Hear Our Voice was initially active during the DFL caucus period and spent $25,000 to hire four Somali-American political consultants. That early effort was funded entirely by James and Mary Lawrence, prominent national Democratic donors. The money the Jobs Coalition sent to Hear Our Voice in October helped to hire two of the same consultants.
Limited election success
Minneapolis Works surfaced in late summer when leaders of the Minneapolis Chamber of Commerce, the Minneapolis Downtown Council and developer Steve Minn who co-owns Lupe Development Partners began holding meetings to promote the group. The intent, organizers said, was to try to maintain a more-business-friendly City Council.
Even that goal seemed aspirational, since organizers admitted that the council they wanted re-elected had not been especially open to business concerns over the last several years, when the city passed ordinances on paid sick leave and minimum wage. One emailed solicitation noted that business and development interests “haven’t and won’t always agree with city leadership.” But this “already progressive council is being challenged from the much further left by candidates with limited experience concerning the issues that are central to the success of a city that works.”

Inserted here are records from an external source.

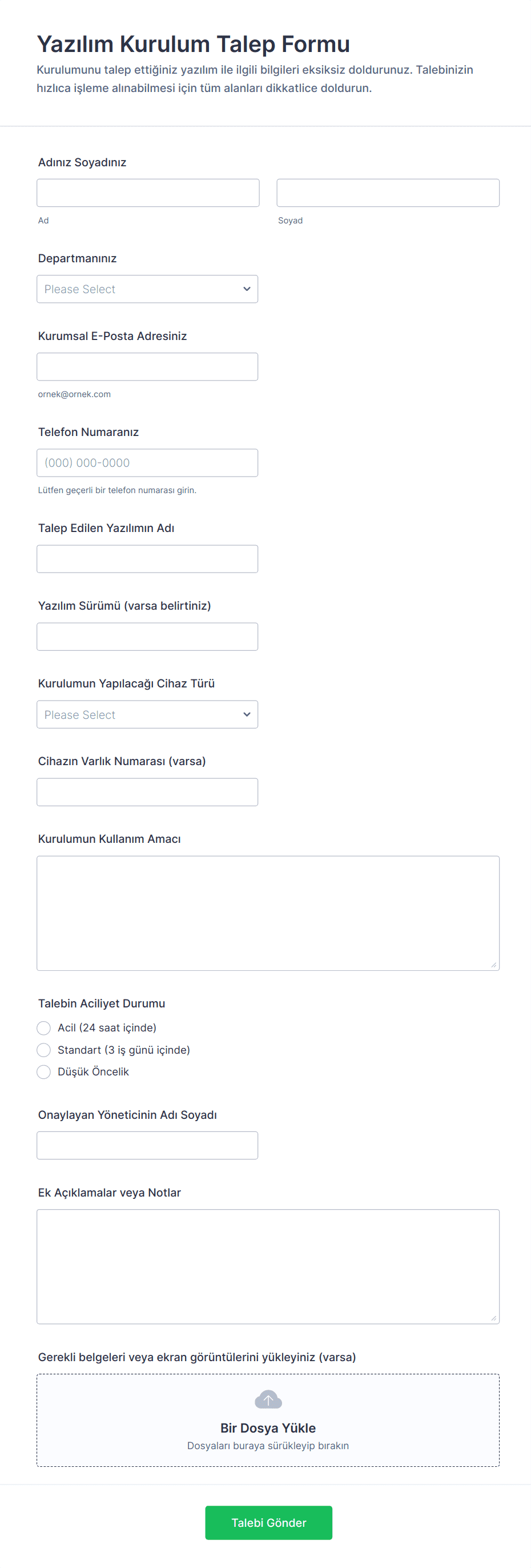Click Onaylayan Yöneticinin Adı Soyadı field
The image size is (531, 1568).
[147, 1146]
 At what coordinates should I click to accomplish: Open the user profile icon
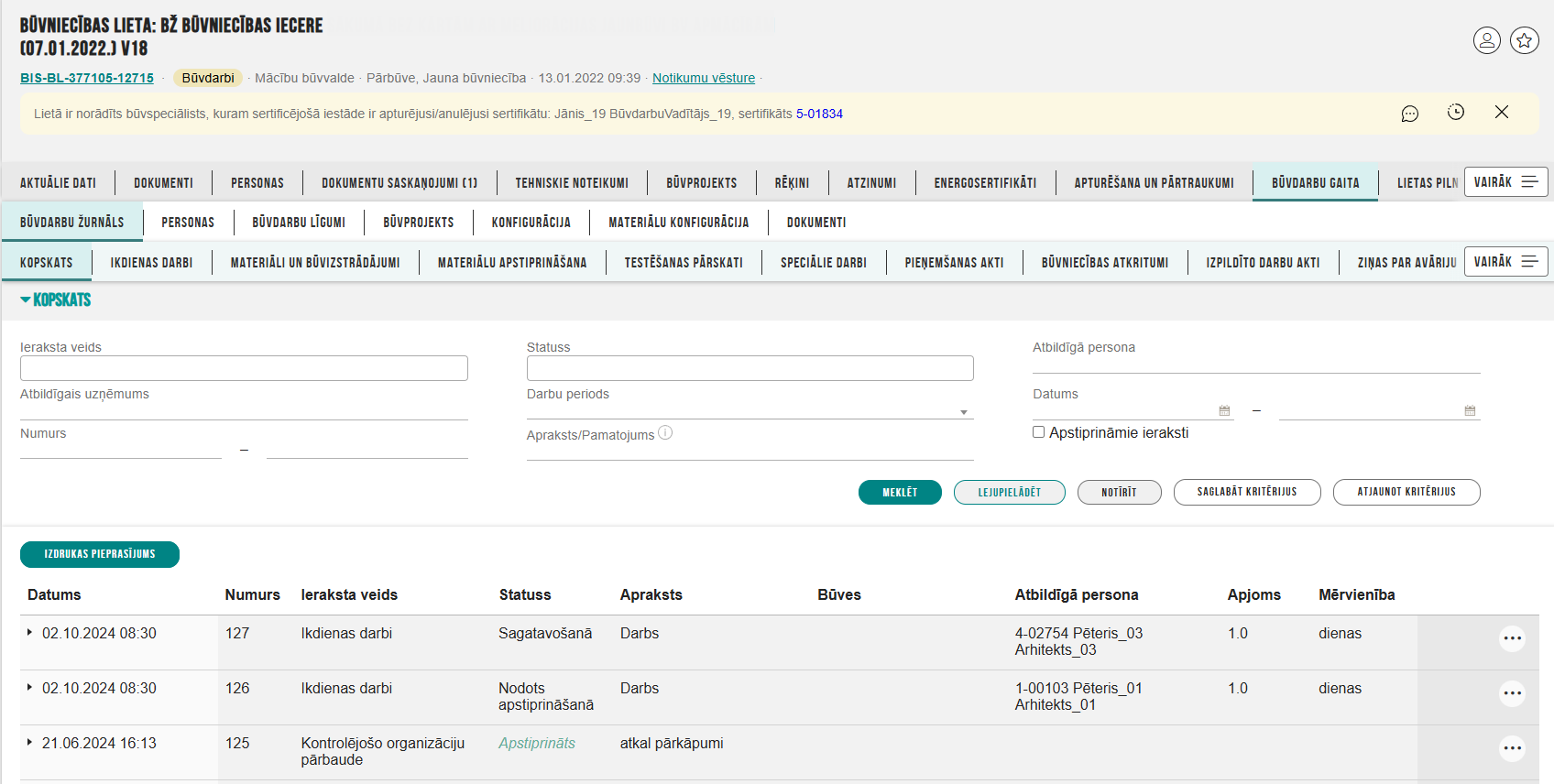(x=1486, y=40)
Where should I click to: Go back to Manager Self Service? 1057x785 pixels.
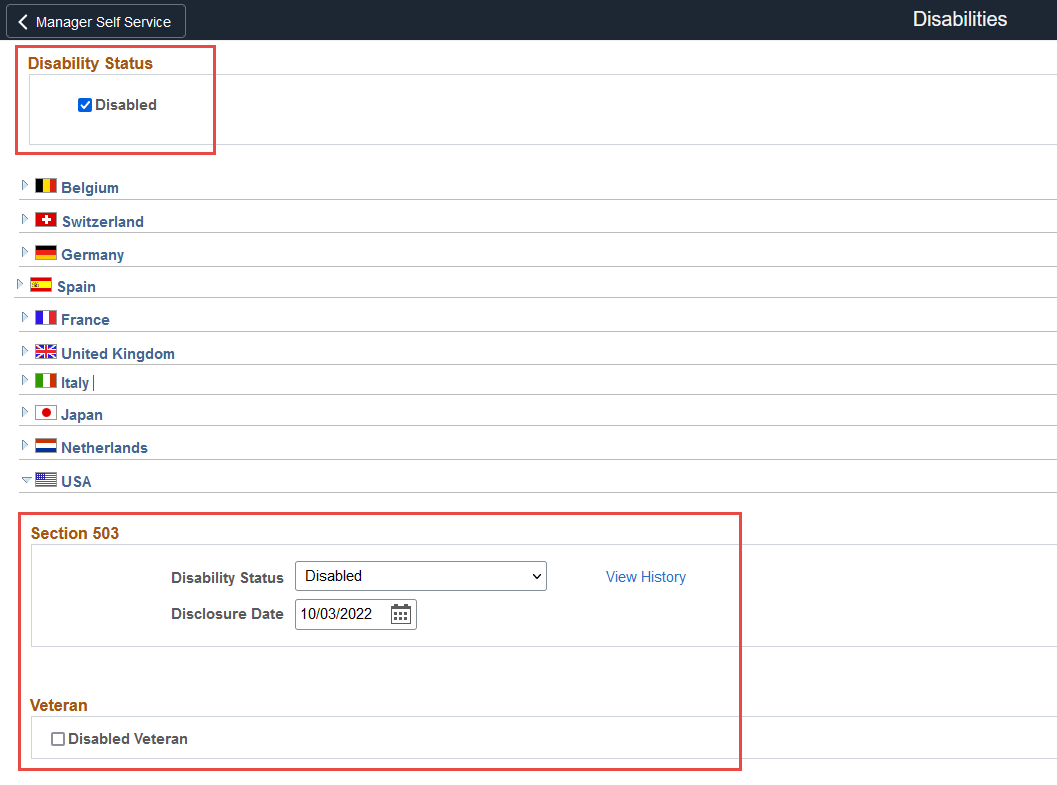click(95, 21)
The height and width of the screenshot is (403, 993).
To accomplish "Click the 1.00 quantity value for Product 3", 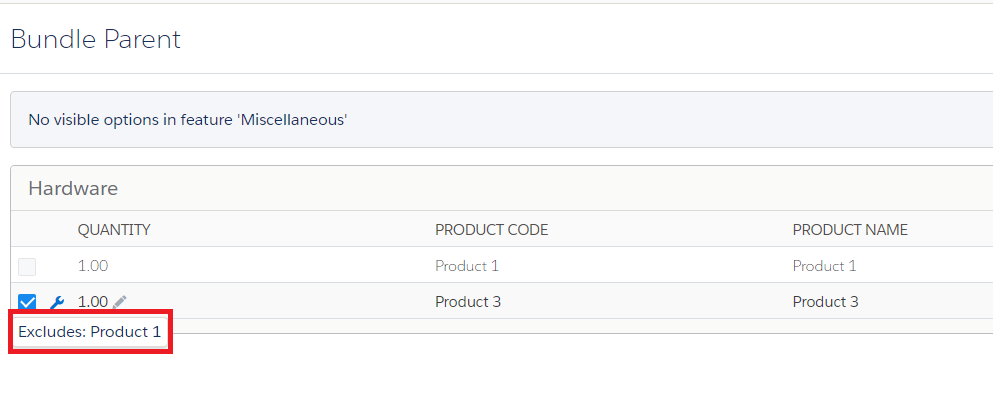I will coord(92,302).
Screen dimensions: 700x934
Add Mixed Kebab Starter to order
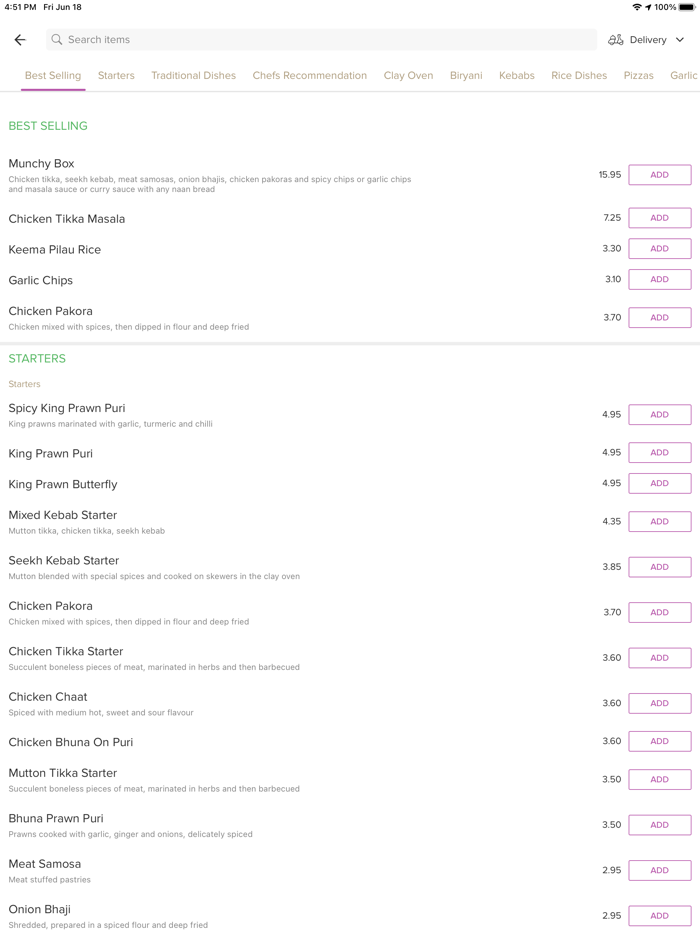pos(659,522)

The money was spent mostly on direct mail that both promoted chosen candidates and attacked their rivals. Of those supported, only Council Member Kevin Reich and Council Member Lisa Goodman were re-elected. Its candidate in the open Ward 3 race and Council Member Alondra Cano’s re-election in Ward 9 both lost. However, the candidate most-attacked by the committee’s mailings — Socialist Alternative candidate Ginger Jentzen — lost in Ward 3.